2019 was the year I consecrated myself to Mary. She’s my go-to girl. We are tight, me and mama Mary. But lately, Joseph keeps getting thrown in my face. And I am intrigued by it all; by the fact that despite being a righteous man, he stood by Mary. That he said yes to being the foster father to the Son of God. By his faithfulness, trust, obedience, devotion, spiritual leadership, and fortitude. But mostly? By his silence. I think it was his silence that allowed him to surrender and be all of these things. Wanting so badly to silently surrender, I decided that 2020 must be the year I consecrate myself to Joseph. For a girl who loves nothing more than the sound of her own voice, I figured it couldn’t hurt to have a guy like him in my back pocket. Immediately upon this resolution, I felt that sort of thrill and excitement that one gets after a first date that goes really well, and began talking incessantly about Joseph. I talked about him to my husband. I talked about him to my girlfriend. I even talked about him to the dogs. Seriously, anyone who could sit long enough and appear to be listening, I spoke to. I could not stop speaking of Joseph.

Until, I lost my voice.

I will be honest. Losing your voice is never a good thing, but on Christmas Eve? This was so not convenient. I couldn’t help but think how, once again, God’s timing was all wrong. I’d like to say I went in haste to prayer, but went in hesitation is more like it. Quite frankly, I was a little annoyed with God. This time of year is hard enough already. Now, with no voice, how on earth was I to complain to others about how hard it was going to be? Eventually, I made my way to my Bible, and opened up to Saint Luke’s account of the nativity story. Then Scripture did as Scripture does when I shut up long enough to allow it to speak.
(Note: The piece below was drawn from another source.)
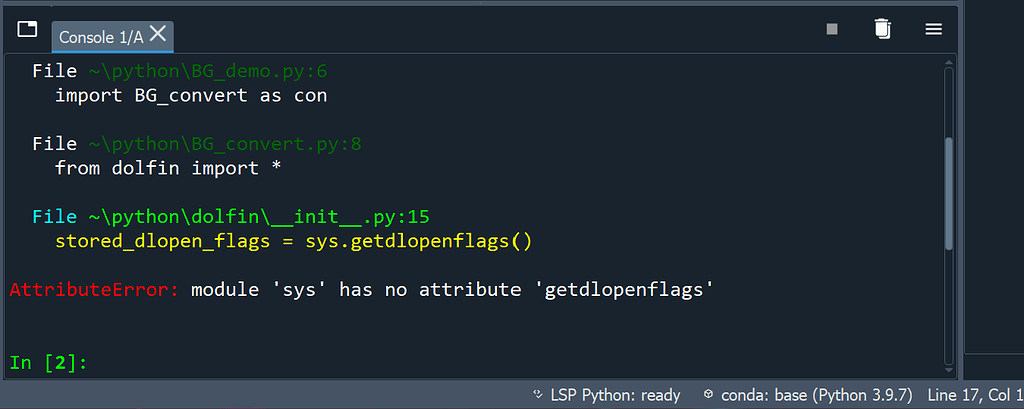
Task: Click the interrupt kernel stop square
Action: coord(832,29)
“While they were there, the time came for her to have her child.” Luke 2:5

While they were there.
These four words shot into my heart and instantly changed everything.
Being in Bethlehem does not sound like perfect timing for Mary to go into labor.
Not for us, at least.
But for God, it is and it was.

If this was the way for the story to go down, the way for our King to be born, it had to be the right timing, and because we already how this story ends, we know that that this has to be true. What looks like bad timing to us is always perfect timing for God. And how do we refer to this most incredible event? We call it a silent night.
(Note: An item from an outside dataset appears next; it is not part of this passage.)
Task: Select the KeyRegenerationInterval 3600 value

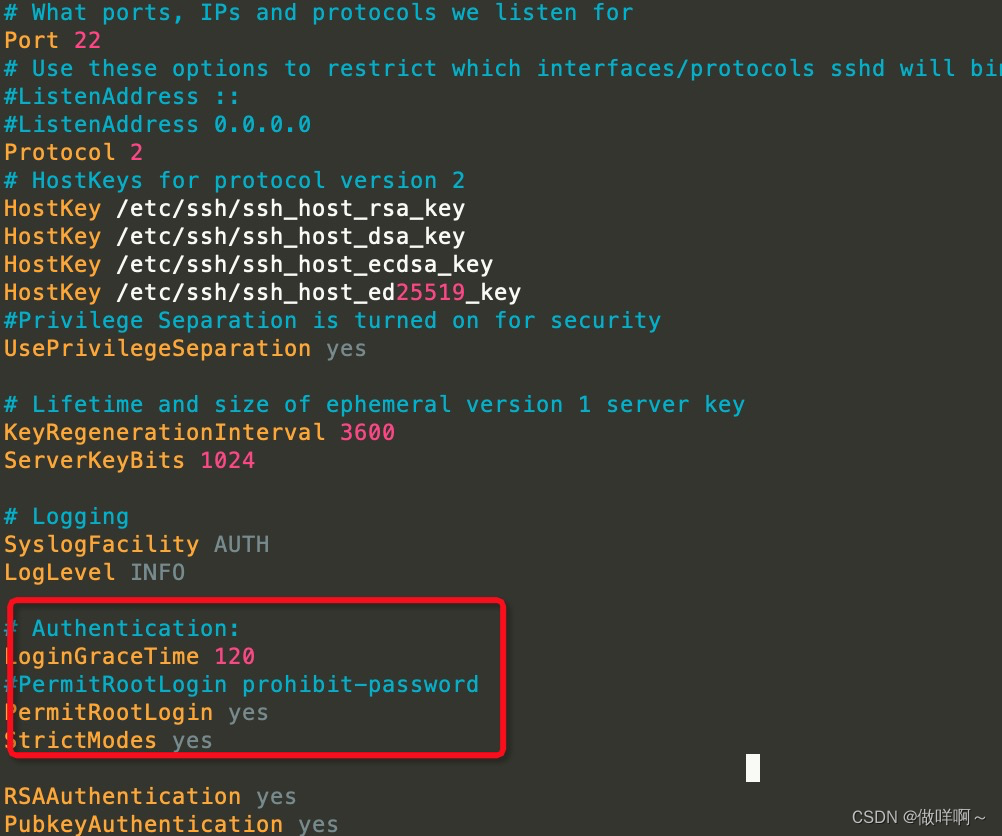Action: [x=195, y=432]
This Christmas, as I sat speechless in front of a fire, I thought about that silent night; of the quiet surrender of both Mary and Joseph that changed the world forever. And how for a man of no words, no one has spoken more loudly in my ear the message God has been sending me all year long:

BE SILENT. God will take care of everything.

As it is written in my Advent devotional, “Zechariah received the great grace of imposed silence.”(1) This Christmas, I believe that I did, too. Next to my furry pink bathrobe, I have to admit, silence has been the greatest gift of all.

Through the intercession of Saint Joseph, I wish you all a very Merry Christmas and a silent New Year.

With love,
Laura

(1) Sister Faustina, O.C.D., The Living Gospel Daily Devotions for Advent 2019, Carmelite Sisters of the Most Sacred Heart of Los Angeles, reflection for Thursday, December 19, 2019.